One of the results of symmetric saturation, on the other hand, is that there is a corner case where (using the same exponent and shift logic as non-saturating arithmetic) saturation may occur for a particular combination of input mantissas. The corner case is different for different operations.

When the corner case occurs, the minimum (and largest magnitude) value of the resulting vector is 1 LSb greater than its ideal value (e.g. -0x3FFF instead of -0x4000 for 16-bit arithmetic). The error in this output element's mantissa is then 1 LSb, or \(2^p\), where \(p\) is the exponent of the resulting BFP vector.

Of course, the very nature of BFP arithmetic routinely involves errors of this magnitude.


Spectrum Packing

In its general form, the \(N\)-point Discrete Fourier Transform is an operation applied to a complex \(N\)-point signal \(x[n]\) to produce a complex spectrum \(X[f]\). Any spectrum \(X[f]\) which is the result of a \(N\)-point DFT has the property that \(X[f+N] = X[f]\). Thus, the complete representation of the \(N\)-point DFT of \(X[n]\) requires \(N\) complex elements.

Complex DFT and IDFT

In this library, when performing a complex DFT (e.g. using bfp_fft_forward_complex()), the spectral representation that results in a straight-forward mapping:

X[f] \(\longleftarrow X[f]\) for \(0 \le f \lt N\)

where X is an \(N\)-element array of complex_s32_t, where the real part of \(X[f]\) is in X[f].re and the imaginary part in X[f].im.

Likewise, when performing an \(N\)-point complex inverse DFT, that is also the representation that is expected.

Real DFT and IDFT

Oftentimes we instead wish to compute the DFT of real signals. In addition to the periodicity property ( \(X[f+N] = X[f]\)), the DFT of a real signal also has a complex conjugate symmetry such that \(X[-f] = X^*[f]\), where \(X^*[f]\) is the complex conjugate of \(X[f]\). This symmetry makes it redundant (and thus undesirable) to store such symmetric pairs of elements. This would allow us to get away with only explicitly storing \(X[f\) for \(0 \le f \le N/2\) in \((N/2)+1\) complex elements.

Unfortunately, using such a representation has the undesirable property that the DFT of an \(N\)-point real signal cannot be computed in-place, as the representation requires more memory than we started with.

However, if we take the periodicity and complex conjugate symmetry properties together:

\[ X[0] = X^*[0] \rightarrow Imag\{X[0]\} = 0 \\ X[-(N/2) + N] = X[N/2] \\ X[-N/2] = X^*[N/2] \rightarrow X[N/2] = X^*[N/2] \rightarrow Imag \{ X[N/2] \} = 0 \]

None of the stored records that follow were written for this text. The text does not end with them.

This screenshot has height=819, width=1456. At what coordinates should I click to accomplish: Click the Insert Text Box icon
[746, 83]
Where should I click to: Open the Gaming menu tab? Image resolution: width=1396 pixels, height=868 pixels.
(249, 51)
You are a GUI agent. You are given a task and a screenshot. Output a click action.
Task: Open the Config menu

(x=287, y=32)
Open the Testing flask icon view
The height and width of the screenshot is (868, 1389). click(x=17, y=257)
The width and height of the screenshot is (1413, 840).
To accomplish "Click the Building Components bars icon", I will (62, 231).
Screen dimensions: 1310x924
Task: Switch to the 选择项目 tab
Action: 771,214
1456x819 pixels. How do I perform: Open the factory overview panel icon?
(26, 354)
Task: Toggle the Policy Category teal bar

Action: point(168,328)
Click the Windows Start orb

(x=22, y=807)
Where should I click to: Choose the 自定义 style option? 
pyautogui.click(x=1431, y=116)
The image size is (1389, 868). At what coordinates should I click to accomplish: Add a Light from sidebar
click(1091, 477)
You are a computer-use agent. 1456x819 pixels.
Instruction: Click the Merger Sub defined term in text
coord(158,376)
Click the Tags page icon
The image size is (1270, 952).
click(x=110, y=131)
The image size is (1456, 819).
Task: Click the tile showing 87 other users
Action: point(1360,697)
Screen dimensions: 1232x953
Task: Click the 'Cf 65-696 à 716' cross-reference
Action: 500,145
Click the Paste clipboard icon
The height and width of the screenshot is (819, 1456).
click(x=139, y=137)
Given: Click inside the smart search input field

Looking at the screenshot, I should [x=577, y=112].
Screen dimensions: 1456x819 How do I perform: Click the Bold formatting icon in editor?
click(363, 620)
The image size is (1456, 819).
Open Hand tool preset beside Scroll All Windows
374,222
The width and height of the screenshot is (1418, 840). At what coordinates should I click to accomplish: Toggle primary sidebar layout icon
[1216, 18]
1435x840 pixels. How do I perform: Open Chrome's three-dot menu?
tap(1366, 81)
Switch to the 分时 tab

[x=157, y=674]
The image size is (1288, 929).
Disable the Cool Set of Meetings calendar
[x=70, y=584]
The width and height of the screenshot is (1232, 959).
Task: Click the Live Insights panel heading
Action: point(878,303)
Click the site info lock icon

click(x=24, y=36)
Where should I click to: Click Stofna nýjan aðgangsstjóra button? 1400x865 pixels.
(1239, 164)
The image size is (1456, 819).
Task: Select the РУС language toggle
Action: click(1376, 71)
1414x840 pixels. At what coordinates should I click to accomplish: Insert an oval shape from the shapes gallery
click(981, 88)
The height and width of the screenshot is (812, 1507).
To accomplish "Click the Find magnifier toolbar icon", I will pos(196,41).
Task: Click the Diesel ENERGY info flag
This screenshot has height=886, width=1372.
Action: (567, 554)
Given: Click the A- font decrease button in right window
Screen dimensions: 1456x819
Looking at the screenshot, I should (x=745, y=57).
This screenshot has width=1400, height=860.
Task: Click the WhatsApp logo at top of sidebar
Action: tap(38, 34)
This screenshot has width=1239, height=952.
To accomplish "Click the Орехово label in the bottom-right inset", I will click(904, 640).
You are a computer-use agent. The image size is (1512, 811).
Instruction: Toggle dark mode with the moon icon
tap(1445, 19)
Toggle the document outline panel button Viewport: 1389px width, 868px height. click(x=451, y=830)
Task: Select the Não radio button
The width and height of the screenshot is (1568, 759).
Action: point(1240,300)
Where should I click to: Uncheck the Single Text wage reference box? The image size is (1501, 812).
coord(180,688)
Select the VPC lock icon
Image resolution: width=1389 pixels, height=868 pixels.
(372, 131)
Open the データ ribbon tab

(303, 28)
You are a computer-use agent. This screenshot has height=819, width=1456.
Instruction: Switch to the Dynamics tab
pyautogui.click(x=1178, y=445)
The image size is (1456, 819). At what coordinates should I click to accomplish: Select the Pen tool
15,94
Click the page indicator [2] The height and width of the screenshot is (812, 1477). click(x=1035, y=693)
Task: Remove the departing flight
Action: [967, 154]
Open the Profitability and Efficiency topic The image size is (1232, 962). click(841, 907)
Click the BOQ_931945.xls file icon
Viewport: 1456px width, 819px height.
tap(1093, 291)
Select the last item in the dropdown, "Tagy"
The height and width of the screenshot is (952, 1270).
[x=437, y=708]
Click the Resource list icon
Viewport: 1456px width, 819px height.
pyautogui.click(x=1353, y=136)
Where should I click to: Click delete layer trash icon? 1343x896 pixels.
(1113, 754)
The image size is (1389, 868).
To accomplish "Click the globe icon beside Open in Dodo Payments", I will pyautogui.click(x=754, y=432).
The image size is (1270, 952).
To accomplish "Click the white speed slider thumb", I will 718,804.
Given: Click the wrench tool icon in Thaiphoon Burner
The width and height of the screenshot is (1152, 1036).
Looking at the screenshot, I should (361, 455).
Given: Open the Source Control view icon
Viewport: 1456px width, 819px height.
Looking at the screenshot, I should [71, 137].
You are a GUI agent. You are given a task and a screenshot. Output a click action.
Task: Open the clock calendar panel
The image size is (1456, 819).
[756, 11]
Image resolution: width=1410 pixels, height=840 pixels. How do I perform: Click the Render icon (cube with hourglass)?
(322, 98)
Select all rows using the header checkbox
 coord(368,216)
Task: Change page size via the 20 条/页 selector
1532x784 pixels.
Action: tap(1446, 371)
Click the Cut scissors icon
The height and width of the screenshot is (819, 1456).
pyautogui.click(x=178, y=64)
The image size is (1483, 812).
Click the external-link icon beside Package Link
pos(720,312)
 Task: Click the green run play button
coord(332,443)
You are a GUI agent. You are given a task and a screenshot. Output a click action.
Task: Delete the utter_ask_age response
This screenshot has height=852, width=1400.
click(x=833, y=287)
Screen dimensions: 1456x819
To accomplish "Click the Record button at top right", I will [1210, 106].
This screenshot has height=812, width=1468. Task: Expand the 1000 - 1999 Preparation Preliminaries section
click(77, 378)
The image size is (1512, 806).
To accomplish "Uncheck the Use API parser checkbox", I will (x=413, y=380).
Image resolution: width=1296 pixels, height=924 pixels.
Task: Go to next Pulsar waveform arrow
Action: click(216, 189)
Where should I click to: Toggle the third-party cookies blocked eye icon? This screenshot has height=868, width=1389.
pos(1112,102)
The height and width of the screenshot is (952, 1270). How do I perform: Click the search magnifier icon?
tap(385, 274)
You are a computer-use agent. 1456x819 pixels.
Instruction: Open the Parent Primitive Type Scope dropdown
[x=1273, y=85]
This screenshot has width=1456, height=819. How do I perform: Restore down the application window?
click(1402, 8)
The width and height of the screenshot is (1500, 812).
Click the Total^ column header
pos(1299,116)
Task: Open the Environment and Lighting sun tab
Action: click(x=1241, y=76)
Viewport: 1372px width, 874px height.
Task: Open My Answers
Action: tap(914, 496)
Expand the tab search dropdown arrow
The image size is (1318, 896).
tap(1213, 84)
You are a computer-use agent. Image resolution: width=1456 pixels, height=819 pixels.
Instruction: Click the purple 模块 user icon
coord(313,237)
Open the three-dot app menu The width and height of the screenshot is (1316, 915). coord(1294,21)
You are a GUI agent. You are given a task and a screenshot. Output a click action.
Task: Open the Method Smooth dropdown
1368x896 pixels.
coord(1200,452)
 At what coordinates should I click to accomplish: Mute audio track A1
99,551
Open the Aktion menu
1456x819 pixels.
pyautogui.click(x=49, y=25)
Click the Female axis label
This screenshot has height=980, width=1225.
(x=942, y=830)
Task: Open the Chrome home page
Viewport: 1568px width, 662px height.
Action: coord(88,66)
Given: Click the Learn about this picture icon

Because both \(X[0]\) and \(X[N/2]\) are guaranteed to be real, we can recover the benefit of in-place computation in our representation by packing the real part of \(X[N/2]\) into the imaginary part of \(X[0]\).

Therefore, the functions in this library that produce the spectra of real signals (such as bfp_fft_forward_mono() and bfp_fft_forward_stereo()) will pack the spectra in a slightly less straight-forward manner (as compared with the complex DFTs):

X[f] \(\longleftarrow X[f]\) for \(1 \le f \lt N/2\)

X[0] \(\longleftarrow X[0] + j X[N/2]\)

where X is an \(N/2\)-element array of complex_s32_t.

Likewise, this is the encoding expected when computing the \(N\)-point inverse DFT, such as by bfp_fft_inverse_mono() or bfp_fft_inverse_stereo().

Note
One additional note, when performing a stereo DFT or inverse DFT, so as to preserve the in-place computation of the result, the spectra of the two signals will be encoded into adjacent blocks of memory, with the second spectrum (i.e. associated with 'channel b') occupying the higher memory address.